Fighters of the Syrian Islamist rebel group Jabhat Fatah al-Sham cheer on a pickup truck after a Russian helicopter was shot down in the north of Syria's rebel-held Idlib province, Aug. 1, 2016. Reuters

Islamist rebel group Jabhat Fatah al-Sham announced Friday it did not recognize the ceasefire established between the Syrian army and opposition forces, local media reported, raising further concern about the future of an already unsteady ceasefire in Syria's conflict.

Jabhat Fatah al-Sham, formerly known as Al Qaeda's Nusra Front, issued a statement claiming it had not been involved in negotiations regarding a deal with the Syrian government or other international powers, such as Russia, Turkey and Iran that helped draft the ceasefire. In an official statement picked up by numerous Arabic-language outlets and attributed to an official spokesperson, the group listed three points in regards to its position.

"We did not negotiate a ceasefire with anyone, the solution is to topple the regime through militarily," the group wrote in a statement that referred to a political solution as "a waste of blood and revolution."

Syrian rebels initially reported that the influential group had been included in the ceasefire, despite the Syrian military saying otherwise.

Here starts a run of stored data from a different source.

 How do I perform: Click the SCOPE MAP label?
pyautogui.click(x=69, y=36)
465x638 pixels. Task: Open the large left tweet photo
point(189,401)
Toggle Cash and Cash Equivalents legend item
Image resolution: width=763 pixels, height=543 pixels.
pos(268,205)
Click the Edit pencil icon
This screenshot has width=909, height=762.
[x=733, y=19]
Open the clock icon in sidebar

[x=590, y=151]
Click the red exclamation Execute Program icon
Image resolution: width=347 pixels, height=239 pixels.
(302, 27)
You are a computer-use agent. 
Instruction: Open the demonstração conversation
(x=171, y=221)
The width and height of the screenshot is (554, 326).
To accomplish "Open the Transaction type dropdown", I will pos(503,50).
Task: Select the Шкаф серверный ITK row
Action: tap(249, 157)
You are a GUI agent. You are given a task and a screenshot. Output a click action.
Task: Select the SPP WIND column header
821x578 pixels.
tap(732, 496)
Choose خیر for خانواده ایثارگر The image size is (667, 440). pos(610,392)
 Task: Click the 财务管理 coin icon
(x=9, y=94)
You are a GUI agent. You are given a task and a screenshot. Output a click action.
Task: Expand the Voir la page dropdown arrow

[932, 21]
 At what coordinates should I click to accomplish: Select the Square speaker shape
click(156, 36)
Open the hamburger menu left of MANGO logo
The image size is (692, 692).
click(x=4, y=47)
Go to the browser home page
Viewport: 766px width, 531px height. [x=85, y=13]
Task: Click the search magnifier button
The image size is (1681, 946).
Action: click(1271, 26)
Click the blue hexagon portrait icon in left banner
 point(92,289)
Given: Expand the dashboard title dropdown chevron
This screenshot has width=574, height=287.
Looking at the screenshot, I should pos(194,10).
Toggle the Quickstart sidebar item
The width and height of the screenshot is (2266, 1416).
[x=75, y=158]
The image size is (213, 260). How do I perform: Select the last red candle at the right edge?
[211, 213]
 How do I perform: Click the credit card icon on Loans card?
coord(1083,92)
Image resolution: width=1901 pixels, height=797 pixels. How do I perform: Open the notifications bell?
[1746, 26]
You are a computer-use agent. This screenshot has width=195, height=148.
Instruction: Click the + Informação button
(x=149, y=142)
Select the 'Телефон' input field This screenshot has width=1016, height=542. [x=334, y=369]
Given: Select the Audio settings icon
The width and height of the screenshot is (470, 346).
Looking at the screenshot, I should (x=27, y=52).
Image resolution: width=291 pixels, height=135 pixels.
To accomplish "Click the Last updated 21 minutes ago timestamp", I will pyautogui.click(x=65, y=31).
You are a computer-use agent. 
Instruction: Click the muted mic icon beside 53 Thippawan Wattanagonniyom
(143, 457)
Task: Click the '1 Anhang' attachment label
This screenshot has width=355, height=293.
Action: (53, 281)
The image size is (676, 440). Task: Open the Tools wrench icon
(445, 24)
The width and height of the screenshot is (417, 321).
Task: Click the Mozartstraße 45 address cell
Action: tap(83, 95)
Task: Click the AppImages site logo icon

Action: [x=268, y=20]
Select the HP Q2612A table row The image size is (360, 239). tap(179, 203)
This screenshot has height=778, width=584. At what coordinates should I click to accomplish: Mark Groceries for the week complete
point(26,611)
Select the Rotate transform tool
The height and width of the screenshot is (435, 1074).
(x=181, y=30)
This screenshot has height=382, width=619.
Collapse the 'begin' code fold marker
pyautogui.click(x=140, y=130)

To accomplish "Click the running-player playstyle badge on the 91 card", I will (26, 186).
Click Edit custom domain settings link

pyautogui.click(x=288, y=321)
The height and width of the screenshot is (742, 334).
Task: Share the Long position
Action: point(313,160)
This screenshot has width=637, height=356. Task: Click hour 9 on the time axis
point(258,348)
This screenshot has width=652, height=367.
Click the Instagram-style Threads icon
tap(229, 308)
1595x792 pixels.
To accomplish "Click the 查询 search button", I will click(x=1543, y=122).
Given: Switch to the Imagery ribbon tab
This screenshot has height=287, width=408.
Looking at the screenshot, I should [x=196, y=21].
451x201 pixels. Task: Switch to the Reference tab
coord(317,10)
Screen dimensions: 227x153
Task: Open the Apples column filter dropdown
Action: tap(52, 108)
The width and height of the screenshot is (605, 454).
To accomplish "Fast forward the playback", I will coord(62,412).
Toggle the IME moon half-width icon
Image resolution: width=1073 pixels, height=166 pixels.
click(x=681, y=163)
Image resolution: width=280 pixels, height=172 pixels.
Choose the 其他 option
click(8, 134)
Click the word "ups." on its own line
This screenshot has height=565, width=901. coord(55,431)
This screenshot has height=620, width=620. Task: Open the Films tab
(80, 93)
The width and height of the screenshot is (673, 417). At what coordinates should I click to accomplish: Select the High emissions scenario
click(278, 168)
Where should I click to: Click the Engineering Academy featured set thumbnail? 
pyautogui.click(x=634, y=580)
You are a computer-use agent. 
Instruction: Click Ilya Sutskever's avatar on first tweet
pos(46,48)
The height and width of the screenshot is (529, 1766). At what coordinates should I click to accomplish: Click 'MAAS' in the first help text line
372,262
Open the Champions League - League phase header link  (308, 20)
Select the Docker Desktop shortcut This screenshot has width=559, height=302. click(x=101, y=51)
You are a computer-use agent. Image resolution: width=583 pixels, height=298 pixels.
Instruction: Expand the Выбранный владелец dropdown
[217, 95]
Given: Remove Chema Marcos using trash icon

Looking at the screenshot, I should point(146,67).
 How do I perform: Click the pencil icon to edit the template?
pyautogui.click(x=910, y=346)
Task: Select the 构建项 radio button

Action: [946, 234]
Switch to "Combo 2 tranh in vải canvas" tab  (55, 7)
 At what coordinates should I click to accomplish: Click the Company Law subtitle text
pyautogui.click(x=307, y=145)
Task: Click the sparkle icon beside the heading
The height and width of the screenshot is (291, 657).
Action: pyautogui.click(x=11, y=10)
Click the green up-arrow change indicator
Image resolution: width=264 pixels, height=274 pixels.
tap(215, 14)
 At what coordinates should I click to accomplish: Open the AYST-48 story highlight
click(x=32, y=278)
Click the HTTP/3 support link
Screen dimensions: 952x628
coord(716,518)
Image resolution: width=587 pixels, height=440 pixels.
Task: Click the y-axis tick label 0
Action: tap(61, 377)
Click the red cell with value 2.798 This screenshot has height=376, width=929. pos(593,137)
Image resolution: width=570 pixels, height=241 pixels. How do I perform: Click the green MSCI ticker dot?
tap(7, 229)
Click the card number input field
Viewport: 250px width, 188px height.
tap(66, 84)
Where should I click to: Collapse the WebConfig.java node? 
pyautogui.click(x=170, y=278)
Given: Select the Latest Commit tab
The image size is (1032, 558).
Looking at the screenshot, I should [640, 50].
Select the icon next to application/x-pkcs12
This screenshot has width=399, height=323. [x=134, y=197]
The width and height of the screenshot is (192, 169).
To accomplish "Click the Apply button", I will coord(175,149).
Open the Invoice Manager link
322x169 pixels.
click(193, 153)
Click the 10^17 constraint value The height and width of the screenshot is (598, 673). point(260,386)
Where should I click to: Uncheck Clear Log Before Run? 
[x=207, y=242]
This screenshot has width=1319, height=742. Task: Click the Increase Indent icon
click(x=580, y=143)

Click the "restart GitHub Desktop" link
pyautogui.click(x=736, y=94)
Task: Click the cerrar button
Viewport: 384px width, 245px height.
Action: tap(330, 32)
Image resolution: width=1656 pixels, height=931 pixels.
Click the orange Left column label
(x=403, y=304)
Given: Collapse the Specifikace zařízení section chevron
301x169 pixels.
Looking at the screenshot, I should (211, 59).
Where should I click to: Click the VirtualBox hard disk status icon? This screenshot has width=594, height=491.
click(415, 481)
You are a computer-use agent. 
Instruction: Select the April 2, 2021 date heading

Jabhat Fatah al-Sham is believed to be one of the most powerful rebel groups involved in the fight and was a was a former ally of the Islamic State group, also known as ISIS. The jihadist group has since attempted to brand itself as a moderate alternative to ISIS and sought support from Gulf states such as Qatar in the militants' campaign to overthrow the government and establish Islamic rule. The group has been labeled a terrorist organization by the U.S., which supports other rebel organizations.

Washington has attempted to supply CIA-vetted rebel groups with weapons, mostly to fight ISIS, but more radical organizations gained the upper hand among opposition ranks and Jabhat Fatah al-Sham was one of the more hardline groups to gets its hands on U.S. weaponry. Insurgent groups made territorial gains against the Syrian government earlier on in the war, but a combination of Russian intervention, a decline in Western support and infighting turned the tides in Assad's favor. Earlier this month, the Syrian army, supported by Russian airstrikes and Iran-backed militias, successfully retook Aleppo, Syria's former commercial capital and, later, an opposition stronghold.

The ceasefire, which coincides with peace talks between Russia, Iran and Turkey, who sponsors the opposition, represents the latest diplomatic effort to end the more than five-year conflict in Syria that began when anti-government protests transformed into an armed uprising against Syrian President Bashar Assad in 2011. Both sides of the conflict accuse one another of massive human rights violations and deliberately targeting civilians in a war that has killed over 400,000 Syrians and displaced millions more.